--- Supplied data Enclosed Below ---
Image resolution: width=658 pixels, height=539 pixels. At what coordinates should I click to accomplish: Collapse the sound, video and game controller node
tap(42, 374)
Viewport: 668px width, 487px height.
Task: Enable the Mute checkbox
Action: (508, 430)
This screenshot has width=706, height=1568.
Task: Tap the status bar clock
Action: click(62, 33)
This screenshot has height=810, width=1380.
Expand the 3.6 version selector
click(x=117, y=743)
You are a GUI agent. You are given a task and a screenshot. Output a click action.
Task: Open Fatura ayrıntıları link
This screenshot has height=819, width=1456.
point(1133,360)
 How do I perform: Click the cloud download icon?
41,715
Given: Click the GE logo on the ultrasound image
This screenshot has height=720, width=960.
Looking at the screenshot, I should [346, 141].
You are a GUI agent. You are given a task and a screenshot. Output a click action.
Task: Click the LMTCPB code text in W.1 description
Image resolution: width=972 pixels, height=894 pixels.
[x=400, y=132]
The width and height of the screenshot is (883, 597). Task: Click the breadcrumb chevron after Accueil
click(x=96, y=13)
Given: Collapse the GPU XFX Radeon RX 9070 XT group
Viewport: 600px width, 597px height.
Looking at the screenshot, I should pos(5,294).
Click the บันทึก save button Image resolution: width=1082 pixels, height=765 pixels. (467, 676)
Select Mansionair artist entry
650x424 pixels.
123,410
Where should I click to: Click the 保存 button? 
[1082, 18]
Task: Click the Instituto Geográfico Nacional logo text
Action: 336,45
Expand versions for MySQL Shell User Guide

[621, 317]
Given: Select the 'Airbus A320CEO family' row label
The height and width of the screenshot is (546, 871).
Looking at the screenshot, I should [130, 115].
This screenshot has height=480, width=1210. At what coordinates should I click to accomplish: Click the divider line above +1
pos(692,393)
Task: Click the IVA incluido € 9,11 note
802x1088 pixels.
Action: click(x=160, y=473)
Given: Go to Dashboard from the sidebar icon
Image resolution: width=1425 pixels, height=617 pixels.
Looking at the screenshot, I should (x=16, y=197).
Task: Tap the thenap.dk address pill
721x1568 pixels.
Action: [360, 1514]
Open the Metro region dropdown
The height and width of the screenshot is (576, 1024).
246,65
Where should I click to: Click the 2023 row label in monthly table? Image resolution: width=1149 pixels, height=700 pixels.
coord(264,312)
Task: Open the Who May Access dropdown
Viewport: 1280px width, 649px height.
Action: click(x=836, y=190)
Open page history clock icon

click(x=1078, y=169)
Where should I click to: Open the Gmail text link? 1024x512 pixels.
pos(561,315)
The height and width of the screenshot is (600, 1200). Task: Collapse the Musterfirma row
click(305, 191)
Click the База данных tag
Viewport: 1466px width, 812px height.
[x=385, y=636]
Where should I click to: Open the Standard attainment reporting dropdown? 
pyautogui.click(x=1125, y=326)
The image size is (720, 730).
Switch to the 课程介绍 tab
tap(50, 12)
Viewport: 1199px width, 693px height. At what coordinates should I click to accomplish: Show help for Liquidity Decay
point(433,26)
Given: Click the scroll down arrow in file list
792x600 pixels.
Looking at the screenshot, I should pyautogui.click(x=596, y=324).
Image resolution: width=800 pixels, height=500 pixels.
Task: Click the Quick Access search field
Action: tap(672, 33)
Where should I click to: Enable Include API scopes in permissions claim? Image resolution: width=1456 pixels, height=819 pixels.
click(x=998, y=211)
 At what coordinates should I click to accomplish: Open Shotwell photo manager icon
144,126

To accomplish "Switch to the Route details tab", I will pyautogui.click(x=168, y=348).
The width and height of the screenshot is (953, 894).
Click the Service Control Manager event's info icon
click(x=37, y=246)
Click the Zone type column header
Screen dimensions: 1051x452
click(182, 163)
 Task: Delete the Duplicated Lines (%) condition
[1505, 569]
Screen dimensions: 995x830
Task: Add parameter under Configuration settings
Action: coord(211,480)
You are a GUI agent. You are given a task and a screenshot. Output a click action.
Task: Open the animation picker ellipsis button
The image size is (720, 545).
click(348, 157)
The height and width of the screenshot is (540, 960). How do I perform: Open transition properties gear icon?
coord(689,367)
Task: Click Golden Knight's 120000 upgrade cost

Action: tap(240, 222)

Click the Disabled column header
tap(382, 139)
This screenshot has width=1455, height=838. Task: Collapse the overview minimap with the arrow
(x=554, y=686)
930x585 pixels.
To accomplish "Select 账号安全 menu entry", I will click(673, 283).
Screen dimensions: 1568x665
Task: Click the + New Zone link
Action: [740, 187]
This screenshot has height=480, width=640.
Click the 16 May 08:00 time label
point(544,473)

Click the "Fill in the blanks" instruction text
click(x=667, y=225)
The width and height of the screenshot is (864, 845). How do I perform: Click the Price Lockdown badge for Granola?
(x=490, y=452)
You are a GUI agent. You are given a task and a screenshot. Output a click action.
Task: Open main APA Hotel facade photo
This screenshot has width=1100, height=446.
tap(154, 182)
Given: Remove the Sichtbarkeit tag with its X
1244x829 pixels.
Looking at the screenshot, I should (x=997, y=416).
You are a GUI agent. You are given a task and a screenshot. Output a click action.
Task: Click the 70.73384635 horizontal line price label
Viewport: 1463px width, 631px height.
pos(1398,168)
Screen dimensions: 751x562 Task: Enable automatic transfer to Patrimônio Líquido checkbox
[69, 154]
--- End of Enclosed Supplied data ---
» Task to carry out: Transcribe all of the records above without altering anything.

» Answer section:
Image resolution: width=658 pixels, height=539 pixels. At what coordinates should I click to accomplish: Collapse the sound, video and game controller node
tap(42, 374)
Viewport: 668px width, 487px height.
Task: Enable the Mute checkbox
Action: (508, 430)
This screenshot has width=706, height=1568.
Task: Tap the status bar clock
Action: click(62, 33)
This screenshot has height=810, width=1380.
Expand the 3.6 version selector
click(x=117, y=743)
You are a GUI agent. You are given a task and a screenshot. Output a click action.
Task: Open Fatura ayrıntıları link
This screenshot has height=819, width=1456.
point(1133,360)
 How do I perform: Click the cloud download icon?
41,715
Given: Click the GE logo on the ultrasound image
This screenshot has height=720, width=960.
Looking at the screenshot, I should [346, 141].
You are a GUI agent. You are given a task and a screenshot. Output a click action.
Task: Click the LMTCPB code text in W.1 description
Image resolution: width=972 pixels, height=894 pixels.
[x=400, y=132]
The width and height of the screenshot is (883, 597). Task: Click the breadcrumb chevron after Accueil
click(x=96, y=13)
Given: Collapse the GPU XFX Radeon RX 9070 XT group
Viewport: 600px width, 597px height.
Looking at the screenshot, I should pos(5,294).
Click the บันทึก save button Image resolution: width=1082 pixels, height=765 pixels. (467, 676)
Select Mansionair artist entry
650x424 pixels.
123,410
Where should I click to: Click the 保存 button? 
[1082, 18]
Task: Click the Instituto Geográfico Nacional logo text
Action: 336,45
Expand versions for MySQL Shell User Guide

[621, 317]
Given: Select the 'Airbus A320CEO family' row label
The height and width of the screenshot is (546, 871).
Looking at the screenshot, I should [130, 115].
This screenshot has height=480, width=1210. At what coordinates should I click to accomplish: Click the divider line above +1
pos(692,393)
Task: Click the IVA incluido € 9,11 note
802x1088 pixels.
Action: click(x=160, y=473)
Given: Go to Dashboard from the sidebar icon
Image resolution: width=1425 pixels, height=617 pixels.
Looking at the screenshot, I should (x=16, y=197).
Task: Tap the thenap.dk address pill
721x1568 pixels.
Action: [360, 1514]
Open the Metro region dropdown
The height and width of the screenshot is (576, 1024).
246,65
Where should I click to: Click the 2023 row label in monthly table? Image resolution: width=1149 pixels, height=700 pixels.
coord(264,312)
Task: Open the Who May Access dropdown
Viewport: 1280px width, 649px height.
Action: click(x=836, y=190)
Open page history clock icon

click(x=1078, y=169)
Where should I click to: Open the Gmail text link? 1024x512 pixels.
pos(561,315)
The height and width of the screenshot is (600, 1200). Task: Collapse the Musterfirma row
click(305, 191)
Click the База данных tag
Viewport: 1466px width, 812px height.
[x=385, y=636]
Where should I click to: Open the Standard attainment reporting dropdown? 
pyautogui.click(x=1125, y=326)
The image size is (720, 730).
Switch to the 课程介绍 tab
tap(50, 12)
Viewport: 1199px width, 693px height. At what coordinates should I click to accomplish: Show help for Liquidity Decay
point(433,26)
Given: Click the scroll down arrow in file list
792x600 pixels.
Looking at the screenshot, I should pyautogui.click(x=596, y=324).
Image resolution: width=800 pixels, height=500 pixels.
Task: Click the Quick Access search field
Action: tap(672, 33)
Where should I click to: Enable Include API scopes in permissions claim? Image resolution: width=1456 pixels, height=819 pixels.
click(x=998, y=211)
 At what coordinates should I click to accomplish: Open Shotwell photo manager icon
144,126

To accomplish "Switch to the Route details tab", I will pyautogui.click(x=168, y=348).
The width and height of the screenshot is (953, 894).
Click the Service Control Manager event's info icon
click(x=37, y=246)
Click the Zone type column header
Screen dimensions: 1051x452
click(182, 163)
 Task: Delete the Duplicated Lines (%) condition
[1505, 569]
Screen dimensions: 995x830
Task: Add parameter under Configuration settings
Action: coord(211,480)
You are a GUI agent. You are given a task and a screenshot. Output a click action.
Task: Open the animation picker ellipsis button
The image size is (720, 545).
click(348, 157)
The height and width of the screenshot is (540, 960). How do I perform: Open transition properties gear icon?
coord(689,367)
Task: Click Golden Knight's 120000 upgrade cost

Action: tap(240, 222)

Click the Disabled column header
tap(382, 139)
This screenshot has width=1455, height=838. Task: Collapse the overview minimap with the arrow
(x=554, y=686)
930x585 pixels.
To accomplish "Select 账号安全 menu entry", I will click(673, 283).
Screen dimensions: 1568x665
Task: Click the + New Zone link
Action: [740, 187]
This screenshot has height=480, width=640.
Click the 16 May 08:00 time label
point(544,473)

Click the "Fill in the blanks" instruction text
click(x=667, y=225)
The width and height of the screenshot is (864, 845). How do I perform: Click the Price Lockdown badge for Granola?
(x=490, y=452)
You are a GUI agent. You are given a task and a screenshot. Output a click action.
Task: Open main APA Hotel facade photo
This screenshot has width=1100, height=446.
tap(154, 182)
Given: Remove the Sichtbarkeit tag with its X
1244x829 pixels.
Looking at the screenshot, I should (x=997, y=416).
You are a GUI agent. You are given a task and a screenshot. Output a click action.
Task: Click the 70.73384635 horizontal line price label
Viewport: 1463px width, 631px height.
pos(1398,168)
Screen dimensions: 751x562 Task: Enable automatic transfer to Patrimônio Líquido checkbox
[69, 154]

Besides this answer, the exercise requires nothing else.